● **Selected excerpt**
Segment Open
Ultimately, judges have the final say on who walks and who remains behind bars.

Gardner’s office has a Victim Services Unit, which is supposed to notify victims of any change in status involving their offenders.

“In most cases, the courts allowed enough times for victims to be properly notified,” Gardner wrote. “On a few occasions, however, judges cited the dangers of the pandemic and over the state’s objections, heard and granted the release of prisoners allowing them little or no time for crime victims to be properly notified.”

Gardner said the effort to reduce the jail population is necessary to minimize risk during the pandemic.

“This is a time for us to come together to help reduce the spread of the COVID-19 virus and share with the public fair, accurate and honest information about efforts to reduce jail ‘churn’ that could accelerate the spread of the virus,” she wrote.

A spokesman for Schmitt’s office said Schmitt obtained a list of 129 offenders released from the jail from St. Louis Public Safety Director Jimmie Edwards, who oversees the police department.

In his letter, Schmitt asks Gardner to “immediately” release and “continuously update” a comprehensive list of every person charged with any felony crime who has been released from custody due to coronavirus concerns.

“It is imperative that our response to COVID-19 should not increase dangers to public safety,” Schmitt wrote. “In this time of crisis, many Missourians are already suffering profound stress and anxiety from health threats, isolation and economic dislocation…

“Government should not add to their burdens by creating either the perception or the reality that violent offenders are being released unmonitored into their communities--especially not with the overt or tacit complicity of our elected prosecutors.”
Segment Closed
● **What you will do**
**a.** In the excerpt on pandemic jail releases, from whom did Schmitt obtain the list of released offenders?
**b.** Print the part of the excerpt on pandemic jail releases between "A spokesman for" and "the police department.", inclusive.

● **Dataset content**
Segment Open
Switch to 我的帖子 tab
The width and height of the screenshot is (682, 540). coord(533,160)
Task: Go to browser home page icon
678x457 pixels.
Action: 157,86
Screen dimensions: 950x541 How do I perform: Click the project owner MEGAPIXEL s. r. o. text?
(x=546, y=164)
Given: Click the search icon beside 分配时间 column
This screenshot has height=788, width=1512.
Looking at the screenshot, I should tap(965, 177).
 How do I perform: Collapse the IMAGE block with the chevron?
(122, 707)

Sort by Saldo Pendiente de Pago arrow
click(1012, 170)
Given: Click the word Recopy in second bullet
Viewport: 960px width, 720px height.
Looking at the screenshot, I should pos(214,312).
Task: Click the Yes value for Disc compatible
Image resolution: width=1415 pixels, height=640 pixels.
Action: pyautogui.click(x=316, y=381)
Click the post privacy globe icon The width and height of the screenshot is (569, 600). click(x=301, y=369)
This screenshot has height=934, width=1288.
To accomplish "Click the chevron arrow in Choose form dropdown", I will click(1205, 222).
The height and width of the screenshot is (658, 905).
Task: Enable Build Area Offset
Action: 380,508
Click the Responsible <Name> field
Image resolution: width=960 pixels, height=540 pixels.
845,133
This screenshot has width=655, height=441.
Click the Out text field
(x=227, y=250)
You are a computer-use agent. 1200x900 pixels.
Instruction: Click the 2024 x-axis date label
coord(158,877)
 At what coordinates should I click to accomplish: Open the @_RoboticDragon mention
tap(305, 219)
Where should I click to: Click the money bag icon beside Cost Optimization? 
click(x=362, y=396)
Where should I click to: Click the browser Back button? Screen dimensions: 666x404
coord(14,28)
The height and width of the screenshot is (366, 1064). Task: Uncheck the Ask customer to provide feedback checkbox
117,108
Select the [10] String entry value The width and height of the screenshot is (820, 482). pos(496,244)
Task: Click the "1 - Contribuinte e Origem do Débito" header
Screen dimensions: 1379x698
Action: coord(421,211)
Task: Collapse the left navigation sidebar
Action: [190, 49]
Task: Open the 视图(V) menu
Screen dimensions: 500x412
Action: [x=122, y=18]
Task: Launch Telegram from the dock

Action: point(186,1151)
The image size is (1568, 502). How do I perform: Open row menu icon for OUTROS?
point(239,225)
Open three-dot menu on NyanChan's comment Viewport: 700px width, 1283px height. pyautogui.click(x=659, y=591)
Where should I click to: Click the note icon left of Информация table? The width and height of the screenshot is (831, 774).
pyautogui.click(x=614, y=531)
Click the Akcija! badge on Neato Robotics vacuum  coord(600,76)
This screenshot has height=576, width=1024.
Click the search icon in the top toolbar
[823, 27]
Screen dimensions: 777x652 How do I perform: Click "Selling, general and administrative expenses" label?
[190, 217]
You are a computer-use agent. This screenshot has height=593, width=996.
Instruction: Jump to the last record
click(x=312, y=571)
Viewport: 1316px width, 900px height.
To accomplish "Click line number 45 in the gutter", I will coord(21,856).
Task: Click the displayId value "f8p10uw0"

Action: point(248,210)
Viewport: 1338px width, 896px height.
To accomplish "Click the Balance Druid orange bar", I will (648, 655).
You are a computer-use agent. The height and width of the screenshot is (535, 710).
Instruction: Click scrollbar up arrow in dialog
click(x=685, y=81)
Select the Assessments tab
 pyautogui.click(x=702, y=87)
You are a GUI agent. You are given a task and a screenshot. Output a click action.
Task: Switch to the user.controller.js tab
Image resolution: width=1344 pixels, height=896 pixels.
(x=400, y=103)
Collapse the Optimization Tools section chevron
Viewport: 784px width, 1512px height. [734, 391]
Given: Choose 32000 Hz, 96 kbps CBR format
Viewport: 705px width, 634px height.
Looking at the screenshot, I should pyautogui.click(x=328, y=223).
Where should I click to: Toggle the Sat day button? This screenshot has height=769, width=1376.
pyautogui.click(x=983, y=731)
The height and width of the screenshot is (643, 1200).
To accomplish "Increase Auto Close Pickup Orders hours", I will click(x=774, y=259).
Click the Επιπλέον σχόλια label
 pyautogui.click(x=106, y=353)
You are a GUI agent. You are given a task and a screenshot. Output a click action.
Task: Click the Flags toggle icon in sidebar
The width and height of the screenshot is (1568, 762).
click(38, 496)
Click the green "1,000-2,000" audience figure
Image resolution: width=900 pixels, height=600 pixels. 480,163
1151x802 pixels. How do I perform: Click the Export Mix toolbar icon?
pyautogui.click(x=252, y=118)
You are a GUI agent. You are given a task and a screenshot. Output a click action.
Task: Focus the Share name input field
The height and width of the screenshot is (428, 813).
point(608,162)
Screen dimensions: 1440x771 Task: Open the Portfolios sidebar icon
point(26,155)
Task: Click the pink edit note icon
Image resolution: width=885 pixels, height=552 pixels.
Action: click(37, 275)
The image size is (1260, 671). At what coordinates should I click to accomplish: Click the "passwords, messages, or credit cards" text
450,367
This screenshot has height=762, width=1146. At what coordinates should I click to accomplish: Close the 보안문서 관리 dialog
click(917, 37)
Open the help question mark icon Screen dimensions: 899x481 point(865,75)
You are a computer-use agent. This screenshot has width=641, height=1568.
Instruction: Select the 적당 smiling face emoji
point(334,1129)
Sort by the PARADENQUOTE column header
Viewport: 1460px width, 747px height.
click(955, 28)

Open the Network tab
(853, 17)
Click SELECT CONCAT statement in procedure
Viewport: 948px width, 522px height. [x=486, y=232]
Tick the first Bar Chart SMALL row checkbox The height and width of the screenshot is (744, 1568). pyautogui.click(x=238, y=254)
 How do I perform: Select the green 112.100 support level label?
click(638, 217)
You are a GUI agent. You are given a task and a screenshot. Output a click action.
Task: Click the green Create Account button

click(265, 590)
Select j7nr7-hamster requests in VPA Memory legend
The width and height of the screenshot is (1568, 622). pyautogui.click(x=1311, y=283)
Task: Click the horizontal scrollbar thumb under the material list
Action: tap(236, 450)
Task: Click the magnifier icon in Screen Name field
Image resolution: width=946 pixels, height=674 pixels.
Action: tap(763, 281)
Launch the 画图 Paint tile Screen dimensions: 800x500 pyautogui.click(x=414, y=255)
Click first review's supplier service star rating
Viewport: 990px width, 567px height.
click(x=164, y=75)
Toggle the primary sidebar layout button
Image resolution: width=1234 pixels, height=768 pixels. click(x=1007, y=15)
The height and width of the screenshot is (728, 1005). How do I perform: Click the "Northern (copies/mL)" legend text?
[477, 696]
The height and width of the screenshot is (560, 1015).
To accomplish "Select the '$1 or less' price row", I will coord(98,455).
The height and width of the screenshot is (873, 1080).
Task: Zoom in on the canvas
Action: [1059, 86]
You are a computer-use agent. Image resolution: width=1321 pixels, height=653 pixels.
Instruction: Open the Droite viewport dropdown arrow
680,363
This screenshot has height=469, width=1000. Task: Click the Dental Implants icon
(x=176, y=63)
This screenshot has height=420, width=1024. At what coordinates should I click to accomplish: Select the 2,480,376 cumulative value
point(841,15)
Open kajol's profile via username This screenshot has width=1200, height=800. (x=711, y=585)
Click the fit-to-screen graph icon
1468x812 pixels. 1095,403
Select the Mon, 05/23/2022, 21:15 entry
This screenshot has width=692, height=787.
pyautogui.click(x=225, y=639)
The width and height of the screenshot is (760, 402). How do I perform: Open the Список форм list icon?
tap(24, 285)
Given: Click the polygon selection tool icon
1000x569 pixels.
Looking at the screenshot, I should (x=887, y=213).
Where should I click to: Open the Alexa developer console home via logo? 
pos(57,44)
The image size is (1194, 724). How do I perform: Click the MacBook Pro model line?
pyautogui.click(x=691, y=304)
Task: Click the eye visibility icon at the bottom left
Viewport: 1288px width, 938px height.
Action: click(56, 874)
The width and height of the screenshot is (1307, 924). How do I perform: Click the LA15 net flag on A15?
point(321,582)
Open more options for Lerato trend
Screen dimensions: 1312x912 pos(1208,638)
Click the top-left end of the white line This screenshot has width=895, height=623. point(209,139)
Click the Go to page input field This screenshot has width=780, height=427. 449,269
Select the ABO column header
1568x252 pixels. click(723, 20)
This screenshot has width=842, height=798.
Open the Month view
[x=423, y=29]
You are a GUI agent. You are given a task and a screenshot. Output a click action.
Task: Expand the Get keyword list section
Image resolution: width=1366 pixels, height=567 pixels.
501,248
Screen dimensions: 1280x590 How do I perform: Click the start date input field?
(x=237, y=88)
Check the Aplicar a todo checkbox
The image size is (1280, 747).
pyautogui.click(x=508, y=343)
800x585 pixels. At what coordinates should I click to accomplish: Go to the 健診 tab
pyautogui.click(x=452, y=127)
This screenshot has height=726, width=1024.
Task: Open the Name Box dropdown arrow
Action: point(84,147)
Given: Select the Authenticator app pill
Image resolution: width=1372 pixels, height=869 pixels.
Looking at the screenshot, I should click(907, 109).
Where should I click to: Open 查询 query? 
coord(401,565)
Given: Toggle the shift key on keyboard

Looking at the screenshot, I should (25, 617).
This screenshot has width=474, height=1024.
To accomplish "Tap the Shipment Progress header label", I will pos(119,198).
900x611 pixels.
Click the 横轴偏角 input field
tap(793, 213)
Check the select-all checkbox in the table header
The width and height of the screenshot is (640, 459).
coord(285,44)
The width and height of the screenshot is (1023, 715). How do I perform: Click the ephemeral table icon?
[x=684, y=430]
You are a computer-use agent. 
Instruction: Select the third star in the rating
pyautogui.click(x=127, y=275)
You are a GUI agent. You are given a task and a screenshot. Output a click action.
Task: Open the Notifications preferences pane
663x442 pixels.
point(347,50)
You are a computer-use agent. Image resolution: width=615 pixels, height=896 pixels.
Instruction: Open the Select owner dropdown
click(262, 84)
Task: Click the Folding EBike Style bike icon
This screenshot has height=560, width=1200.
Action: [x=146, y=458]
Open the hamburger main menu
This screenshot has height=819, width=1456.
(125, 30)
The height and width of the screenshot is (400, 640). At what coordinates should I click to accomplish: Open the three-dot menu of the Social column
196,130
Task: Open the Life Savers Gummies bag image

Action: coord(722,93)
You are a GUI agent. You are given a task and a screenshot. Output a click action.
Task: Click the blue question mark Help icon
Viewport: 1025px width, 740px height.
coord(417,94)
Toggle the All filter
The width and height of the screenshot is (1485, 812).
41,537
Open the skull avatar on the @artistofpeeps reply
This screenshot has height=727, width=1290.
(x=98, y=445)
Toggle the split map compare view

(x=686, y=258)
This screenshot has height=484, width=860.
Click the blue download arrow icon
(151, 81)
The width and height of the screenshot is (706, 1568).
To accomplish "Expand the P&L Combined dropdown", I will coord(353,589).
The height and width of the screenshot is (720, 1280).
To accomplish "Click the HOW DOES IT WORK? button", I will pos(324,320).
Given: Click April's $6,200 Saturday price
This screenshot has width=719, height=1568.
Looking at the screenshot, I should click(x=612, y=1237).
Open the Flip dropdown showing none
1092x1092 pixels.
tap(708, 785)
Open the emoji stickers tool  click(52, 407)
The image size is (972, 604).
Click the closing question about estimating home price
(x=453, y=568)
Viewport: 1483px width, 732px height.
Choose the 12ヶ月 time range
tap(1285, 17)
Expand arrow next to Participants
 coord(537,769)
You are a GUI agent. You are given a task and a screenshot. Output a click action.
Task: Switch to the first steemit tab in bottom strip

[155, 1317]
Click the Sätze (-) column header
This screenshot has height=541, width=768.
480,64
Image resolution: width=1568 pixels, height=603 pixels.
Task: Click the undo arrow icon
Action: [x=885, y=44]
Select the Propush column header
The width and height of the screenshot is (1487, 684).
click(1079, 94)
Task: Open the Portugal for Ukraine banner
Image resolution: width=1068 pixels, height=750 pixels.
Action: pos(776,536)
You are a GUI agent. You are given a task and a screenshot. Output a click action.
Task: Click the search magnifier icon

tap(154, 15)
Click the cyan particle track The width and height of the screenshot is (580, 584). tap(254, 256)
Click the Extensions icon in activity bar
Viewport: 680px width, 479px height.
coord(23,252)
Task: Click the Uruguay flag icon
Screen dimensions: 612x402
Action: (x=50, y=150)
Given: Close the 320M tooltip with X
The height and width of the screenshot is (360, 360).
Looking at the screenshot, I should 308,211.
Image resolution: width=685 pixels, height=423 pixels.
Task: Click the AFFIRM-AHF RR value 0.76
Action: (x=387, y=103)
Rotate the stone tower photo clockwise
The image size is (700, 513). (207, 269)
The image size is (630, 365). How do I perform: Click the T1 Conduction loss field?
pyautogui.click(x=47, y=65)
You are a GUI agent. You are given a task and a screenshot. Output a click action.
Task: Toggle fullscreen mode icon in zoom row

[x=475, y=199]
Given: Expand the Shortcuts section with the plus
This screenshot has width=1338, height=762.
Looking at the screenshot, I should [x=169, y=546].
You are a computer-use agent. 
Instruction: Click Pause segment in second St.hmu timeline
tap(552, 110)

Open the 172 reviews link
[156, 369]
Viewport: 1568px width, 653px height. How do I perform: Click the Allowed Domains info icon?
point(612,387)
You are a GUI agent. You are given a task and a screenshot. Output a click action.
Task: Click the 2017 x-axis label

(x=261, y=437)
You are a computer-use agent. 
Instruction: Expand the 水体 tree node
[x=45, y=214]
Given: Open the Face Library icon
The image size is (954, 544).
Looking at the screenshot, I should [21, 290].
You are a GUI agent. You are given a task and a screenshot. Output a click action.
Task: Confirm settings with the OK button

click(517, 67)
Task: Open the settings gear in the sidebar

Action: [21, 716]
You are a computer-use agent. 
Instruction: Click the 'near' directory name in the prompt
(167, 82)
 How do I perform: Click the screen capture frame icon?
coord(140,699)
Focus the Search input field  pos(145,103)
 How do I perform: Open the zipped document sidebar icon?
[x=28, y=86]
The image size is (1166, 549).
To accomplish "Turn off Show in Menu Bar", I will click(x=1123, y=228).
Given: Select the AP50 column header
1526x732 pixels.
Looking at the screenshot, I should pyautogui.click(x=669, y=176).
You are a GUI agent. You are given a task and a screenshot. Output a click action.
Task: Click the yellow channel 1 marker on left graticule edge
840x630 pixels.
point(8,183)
Segment Closed
● **Solutions to the tasks**
**a.** St. Louis Public Safety Director Jimmie Edwards

**b.**
A spokesman for Schmitt’s office said Schmitt obtained a list of 129 offenders released from the jail from St. Louis Public Safety Director Jimmie Edwards, who oversees the police department.